PROBLEM REQUIREMENTS:
Among the entries below, find the lines that hold the word "handle" and report them.

MATERIAL SHOWN:
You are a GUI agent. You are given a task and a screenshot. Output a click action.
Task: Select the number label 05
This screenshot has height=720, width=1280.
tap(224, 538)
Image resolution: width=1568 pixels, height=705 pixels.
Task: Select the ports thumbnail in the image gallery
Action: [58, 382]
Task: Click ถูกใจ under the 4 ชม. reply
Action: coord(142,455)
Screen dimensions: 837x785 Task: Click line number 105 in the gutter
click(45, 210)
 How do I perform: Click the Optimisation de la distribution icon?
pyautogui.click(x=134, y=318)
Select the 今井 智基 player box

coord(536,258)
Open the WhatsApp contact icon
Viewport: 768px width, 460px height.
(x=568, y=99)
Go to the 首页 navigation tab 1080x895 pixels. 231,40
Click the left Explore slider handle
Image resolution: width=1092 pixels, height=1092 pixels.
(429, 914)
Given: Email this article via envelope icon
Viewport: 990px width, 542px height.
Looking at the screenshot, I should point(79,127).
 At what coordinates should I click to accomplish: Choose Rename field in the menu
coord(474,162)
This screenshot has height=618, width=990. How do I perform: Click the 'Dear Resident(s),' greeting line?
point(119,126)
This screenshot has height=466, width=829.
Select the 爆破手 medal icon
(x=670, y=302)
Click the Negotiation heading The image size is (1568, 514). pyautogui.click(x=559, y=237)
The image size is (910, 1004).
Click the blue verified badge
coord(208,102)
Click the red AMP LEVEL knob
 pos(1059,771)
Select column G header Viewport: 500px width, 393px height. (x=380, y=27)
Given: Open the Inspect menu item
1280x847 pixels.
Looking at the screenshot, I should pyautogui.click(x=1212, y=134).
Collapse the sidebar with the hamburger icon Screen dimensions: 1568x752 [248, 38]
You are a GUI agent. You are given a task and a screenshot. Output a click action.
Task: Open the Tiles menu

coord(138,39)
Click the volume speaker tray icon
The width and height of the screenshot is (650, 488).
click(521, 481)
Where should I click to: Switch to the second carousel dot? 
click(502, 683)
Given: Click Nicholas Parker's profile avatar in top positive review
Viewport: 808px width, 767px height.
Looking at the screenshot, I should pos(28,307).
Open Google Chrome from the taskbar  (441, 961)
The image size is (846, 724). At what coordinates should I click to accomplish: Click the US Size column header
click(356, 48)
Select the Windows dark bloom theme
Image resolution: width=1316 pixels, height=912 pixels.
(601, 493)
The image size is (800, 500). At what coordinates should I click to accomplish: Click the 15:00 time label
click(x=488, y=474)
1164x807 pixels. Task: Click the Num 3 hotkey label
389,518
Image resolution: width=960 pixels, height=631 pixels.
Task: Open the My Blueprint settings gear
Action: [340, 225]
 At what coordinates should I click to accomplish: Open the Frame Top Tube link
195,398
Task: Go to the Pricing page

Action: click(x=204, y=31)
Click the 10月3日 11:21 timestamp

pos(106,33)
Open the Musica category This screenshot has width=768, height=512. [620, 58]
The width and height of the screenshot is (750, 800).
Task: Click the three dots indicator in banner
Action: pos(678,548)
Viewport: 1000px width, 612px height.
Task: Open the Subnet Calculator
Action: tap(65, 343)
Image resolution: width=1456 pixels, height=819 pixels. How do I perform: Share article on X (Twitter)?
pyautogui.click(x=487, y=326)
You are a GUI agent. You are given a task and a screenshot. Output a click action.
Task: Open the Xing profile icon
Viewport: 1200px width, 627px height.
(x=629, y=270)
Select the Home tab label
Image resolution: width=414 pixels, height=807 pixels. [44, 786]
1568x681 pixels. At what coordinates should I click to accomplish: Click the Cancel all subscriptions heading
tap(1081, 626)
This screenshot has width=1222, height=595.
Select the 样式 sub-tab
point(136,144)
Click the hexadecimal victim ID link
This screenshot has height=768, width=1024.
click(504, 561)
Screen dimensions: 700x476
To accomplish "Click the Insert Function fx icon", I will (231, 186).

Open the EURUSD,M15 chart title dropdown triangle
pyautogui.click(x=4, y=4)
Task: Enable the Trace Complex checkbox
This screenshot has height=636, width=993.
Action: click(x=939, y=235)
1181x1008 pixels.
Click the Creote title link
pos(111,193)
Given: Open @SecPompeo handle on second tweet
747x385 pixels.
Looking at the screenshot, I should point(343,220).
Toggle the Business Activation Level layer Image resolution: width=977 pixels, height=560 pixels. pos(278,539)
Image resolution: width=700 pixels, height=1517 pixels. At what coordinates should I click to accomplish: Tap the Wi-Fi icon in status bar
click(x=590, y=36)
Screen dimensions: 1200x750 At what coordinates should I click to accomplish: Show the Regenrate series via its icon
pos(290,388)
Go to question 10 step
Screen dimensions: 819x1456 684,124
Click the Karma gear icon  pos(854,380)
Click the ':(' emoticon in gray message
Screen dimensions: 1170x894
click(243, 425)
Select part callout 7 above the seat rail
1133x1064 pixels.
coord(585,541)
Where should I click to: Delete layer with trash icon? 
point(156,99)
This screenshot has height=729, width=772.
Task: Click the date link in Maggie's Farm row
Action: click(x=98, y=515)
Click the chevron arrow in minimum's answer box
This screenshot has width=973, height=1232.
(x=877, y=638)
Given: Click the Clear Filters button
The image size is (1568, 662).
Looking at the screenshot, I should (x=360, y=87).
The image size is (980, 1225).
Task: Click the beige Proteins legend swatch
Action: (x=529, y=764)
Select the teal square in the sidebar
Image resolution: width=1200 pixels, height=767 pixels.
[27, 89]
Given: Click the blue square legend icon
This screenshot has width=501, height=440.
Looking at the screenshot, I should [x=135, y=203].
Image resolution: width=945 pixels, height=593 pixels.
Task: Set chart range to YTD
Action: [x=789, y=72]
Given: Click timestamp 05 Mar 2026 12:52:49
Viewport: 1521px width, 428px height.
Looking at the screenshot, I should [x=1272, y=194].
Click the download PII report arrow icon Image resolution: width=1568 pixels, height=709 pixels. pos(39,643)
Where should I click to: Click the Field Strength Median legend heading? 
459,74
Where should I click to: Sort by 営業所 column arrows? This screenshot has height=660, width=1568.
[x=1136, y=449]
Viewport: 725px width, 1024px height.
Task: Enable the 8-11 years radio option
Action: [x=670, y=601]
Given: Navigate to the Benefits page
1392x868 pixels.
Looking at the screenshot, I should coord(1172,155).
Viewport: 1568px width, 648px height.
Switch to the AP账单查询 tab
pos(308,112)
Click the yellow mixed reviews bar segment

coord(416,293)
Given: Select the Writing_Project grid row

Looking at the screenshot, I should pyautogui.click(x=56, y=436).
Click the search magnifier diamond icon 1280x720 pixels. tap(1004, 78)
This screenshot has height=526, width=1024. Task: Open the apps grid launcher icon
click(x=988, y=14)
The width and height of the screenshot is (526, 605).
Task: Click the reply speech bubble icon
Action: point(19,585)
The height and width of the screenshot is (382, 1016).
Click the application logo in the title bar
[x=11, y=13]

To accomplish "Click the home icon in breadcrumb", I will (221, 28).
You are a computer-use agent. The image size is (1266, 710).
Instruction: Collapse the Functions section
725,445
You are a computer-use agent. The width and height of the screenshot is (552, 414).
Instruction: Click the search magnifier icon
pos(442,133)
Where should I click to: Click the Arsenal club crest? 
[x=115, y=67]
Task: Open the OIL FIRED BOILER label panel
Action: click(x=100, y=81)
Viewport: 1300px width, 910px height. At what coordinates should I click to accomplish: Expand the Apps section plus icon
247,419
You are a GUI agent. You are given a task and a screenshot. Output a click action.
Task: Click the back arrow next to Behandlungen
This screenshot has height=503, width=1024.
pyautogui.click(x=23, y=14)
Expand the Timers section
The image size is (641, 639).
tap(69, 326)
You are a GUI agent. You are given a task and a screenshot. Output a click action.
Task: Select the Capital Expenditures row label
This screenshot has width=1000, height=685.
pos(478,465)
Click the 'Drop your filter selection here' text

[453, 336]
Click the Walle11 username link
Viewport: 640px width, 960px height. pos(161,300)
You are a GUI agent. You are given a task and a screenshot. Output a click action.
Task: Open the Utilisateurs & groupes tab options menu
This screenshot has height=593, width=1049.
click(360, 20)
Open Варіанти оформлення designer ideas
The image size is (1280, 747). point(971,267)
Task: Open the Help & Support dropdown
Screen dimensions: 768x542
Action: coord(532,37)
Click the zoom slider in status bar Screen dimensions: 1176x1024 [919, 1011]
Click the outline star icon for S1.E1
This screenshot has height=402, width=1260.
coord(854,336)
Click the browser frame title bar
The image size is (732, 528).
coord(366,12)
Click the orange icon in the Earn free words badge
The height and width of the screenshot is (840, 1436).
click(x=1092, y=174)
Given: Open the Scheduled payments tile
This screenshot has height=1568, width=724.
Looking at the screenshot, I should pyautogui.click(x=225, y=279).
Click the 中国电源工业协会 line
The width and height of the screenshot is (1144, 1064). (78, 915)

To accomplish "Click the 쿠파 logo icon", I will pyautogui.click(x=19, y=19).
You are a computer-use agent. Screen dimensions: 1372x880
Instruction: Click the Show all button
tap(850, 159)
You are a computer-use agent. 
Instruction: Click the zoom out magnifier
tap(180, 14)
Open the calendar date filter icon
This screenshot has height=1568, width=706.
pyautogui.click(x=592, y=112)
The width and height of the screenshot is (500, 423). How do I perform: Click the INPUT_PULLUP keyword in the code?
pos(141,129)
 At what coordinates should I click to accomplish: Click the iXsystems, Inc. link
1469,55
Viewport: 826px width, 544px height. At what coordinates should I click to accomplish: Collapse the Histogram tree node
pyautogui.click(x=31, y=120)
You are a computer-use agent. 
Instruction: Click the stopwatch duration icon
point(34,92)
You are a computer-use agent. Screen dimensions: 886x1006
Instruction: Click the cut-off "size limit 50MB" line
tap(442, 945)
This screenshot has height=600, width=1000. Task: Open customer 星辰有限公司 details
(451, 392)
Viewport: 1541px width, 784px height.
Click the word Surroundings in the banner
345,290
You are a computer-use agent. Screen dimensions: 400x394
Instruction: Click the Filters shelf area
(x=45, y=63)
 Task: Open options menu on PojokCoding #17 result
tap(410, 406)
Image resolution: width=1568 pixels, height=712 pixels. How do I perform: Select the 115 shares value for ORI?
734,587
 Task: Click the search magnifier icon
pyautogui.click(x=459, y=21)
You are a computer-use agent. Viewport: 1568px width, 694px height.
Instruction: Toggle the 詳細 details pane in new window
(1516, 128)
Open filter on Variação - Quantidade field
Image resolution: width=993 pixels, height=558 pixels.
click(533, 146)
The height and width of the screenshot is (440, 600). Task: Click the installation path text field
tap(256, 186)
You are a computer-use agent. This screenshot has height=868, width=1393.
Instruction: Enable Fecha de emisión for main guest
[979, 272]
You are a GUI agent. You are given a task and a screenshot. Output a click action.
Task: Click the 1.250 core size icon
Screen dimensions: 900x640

ANSWER SECTION:
Click the left Explore slider handle
Given: Open @SecPompeo handle on second tweet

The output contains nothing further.